BEGIN
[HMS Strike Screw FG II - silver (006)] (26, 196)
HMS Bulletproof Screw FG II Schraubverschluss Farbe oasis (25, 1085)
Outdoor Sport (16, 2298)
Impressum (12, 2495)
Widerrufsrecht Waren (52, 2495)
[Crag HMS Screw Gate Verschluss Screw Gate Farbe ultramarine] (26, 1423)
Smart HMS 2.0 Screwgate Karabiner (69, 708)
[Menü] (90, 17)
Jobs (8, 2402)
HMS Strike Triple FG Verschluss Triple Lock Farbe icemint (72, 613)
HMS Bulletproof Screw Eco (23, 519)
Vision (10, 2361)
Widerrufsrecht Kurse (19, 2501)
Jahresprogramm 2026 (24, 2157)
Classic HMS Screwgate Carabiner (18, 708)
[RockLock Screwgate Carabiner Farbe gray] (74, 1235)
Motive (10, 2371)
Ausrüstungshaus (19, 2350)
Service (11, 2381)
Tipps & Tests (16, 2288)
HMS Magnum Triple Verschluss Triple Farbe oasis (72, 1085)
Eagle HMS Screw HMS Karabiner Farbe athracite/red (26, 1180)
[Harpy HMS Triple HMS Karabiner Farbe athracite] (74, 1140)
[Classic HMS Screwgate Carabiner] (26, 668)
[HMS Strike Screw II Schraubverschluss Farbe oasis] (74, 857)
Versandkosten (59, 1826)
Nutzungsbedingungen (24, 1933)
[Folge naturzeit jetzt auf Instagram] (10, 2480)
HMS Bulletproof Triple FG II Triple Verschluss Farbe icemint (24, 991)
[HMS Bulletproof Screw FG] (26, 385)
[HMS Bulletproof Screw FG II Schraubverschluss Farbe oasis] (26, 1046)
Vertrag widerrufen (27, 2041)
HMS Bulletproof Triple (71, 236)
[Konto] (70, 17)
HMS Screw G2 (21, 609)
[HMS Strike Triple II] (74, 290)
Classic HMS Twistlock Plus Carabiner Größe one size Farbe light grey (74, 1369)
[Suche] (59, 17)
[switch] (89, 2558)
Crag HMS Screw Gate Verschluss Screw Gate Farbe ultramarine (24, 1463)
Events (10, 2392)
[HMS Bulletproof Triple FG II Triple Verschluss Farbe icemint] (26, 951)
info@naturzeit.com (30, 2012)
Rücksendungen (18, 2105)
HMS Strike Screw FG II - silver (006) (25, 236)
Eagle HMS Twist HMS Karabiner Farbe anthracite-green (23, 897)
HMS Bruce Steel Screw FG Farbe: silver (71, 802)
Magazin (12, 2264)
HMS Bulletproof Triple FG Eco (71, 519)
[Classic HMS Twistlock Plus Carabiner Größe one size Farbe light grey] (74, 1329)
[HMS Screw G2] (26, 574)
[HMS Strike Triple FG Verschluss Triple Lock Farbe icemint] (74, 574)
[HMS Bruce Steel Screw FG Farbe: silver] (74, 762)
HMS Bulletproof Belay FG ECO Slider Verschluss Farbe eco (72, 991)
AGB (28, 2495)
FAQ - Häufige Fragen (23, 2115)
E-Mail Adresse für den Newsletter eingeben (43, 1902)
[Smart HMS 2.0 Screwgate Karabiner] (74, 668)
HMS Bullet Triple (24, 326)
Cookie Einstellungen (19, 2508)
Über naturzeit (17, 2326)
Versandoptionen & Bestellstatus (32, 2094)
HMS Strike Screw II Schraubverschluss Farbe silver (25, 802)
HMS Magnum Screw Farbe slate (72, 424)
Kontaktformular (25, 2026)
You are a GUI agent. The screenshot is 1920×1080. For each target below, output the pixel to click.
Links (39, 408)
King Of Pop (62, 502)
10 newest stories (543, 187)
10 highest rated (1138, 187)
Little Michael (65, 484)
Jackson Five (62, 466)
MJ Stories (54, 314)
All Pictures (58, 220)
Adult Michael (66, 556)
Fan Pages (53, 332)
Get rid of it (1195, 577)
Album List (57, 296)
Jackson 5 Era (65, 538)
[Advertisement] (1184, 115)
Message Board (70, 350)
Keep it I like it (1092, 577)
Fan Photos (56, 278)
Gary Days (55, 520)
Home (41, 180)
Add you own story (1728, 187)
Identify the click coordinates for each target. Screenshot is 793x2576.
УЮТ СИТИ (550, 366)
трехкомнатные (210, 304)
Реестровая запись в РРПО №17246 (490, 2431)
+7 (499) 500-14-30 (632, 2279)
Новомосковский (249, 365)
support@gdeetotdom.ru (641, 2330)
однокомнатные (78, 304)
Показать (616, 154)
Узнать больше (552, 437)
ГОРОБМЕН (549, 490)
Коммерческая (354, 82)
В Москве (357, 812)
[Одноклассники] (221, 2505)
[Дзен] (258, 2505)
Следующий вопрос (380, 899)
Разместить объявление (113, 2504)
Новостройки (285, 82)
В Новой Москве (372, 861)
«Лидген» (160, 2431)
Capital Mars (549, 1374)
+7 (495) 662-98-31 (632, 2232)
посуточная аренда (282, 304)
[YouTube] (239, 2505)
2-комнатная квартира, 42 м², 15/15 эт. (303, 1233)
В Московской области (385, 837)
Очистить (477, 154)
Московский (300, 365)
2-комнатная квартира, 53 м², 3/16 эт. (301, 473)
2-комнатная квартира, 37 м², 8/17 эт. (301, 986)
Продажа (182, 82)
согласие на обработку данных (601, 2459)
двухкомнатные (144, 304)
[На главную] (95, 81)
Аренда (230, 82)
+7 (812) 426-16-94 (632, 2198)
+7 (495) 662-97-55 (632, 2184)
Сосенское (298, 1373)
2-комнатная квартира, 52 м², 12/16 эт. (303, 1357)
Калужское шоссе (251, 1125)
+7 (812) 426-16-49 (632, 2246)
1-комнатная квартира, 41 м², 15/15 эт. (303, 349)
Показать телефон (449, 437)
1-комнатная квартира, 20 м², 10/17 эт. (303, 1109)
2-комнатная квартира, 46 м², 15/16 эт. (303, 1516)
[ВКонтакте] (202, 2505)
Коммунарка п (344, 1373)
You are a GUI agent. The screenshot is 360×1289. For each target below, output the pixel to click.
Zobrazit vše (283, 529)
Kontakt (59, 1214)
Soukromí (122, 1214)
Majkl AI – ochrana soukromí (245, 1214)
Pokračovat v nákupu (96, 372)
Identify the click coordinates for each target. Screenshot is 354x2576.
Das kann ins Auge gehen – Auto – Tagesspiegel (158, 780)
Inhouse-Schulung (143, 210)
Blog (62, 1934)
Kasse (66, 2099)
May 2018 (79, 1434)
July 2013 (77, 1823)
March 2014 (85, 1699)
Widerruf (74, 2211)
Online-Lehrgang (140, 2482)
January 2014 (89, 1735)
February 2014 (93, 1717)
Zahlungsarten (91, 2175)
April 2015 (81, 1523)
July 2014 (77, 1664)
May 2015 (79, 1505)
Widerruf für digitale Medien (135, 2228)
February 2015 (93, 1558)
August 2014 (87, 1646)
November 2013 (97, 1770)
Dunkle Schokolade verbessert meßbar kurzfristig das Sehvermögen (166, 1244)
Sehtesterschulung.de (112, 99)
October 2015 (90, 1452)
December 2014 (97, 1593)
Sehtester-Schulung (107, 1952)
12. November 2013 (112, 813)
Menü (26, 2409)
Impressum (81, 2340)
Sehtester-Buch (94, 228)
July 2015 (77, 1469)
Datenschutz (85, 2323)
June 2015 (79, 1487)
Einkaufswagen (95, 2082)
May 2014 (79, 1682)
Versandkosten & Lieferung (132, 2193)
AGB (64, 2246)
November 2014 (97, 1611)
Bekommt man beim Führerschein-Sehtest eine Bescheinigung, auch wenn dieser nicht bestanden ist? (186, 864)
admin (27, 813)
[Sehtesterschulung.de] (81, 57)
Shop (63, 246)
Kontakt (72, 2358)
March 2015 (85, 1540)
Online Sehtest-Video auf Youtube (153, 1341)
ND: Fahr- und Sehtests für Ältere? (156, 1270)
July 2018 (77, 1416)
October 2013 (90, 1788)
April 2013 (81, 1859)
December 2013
END
PROBLEM REQUIREMENTS ->
Everything above from the line containing "[Konto] (70, 17)" down to the line containing "[HMS Screw G2] (26, 574)" is to be transcribed exactly, with both of those lines included and nothing else added.

RESPONSE TO THIS EXERCISE ->
[Konto] (70, 17)
HMS Screw G2 (21, 609)
[HMS Strike Triple II] (74, 290)
Classic HMS Twistlock Plus Carabiner Größe one size Farbe light grey (74, 1369)
[Suche] (59, 17)
[switch] (89, 2558)
Crag HMS Screw Gate Verschluss Screw Gate Farbe ultramarine (24, 1463)
Events (10, 2392)
[HMS Bulletproof Triple FG II Triple Verschluss Farbe icemint] (26, 951)
info@naturzeit.com (30, 2012)
Rücksendungen (18, 2105)
HMS Strike Screw FG II - silver (006) (25, 236)
Eagle HMS Twist HMS Karabiner Farbe anthracite-green (23, 897)
HMS Bruce Steel Screw FG Farbe: silver (71, 802)
Magazin (12, 2264)
HMS Bulletproof Triple FG Eco (71, 519)
[Classic HMS Twistlock Plus Carabiner Größe one size Farbe light grey] (74, 1329)
[HMS Screw G2] (26, 574)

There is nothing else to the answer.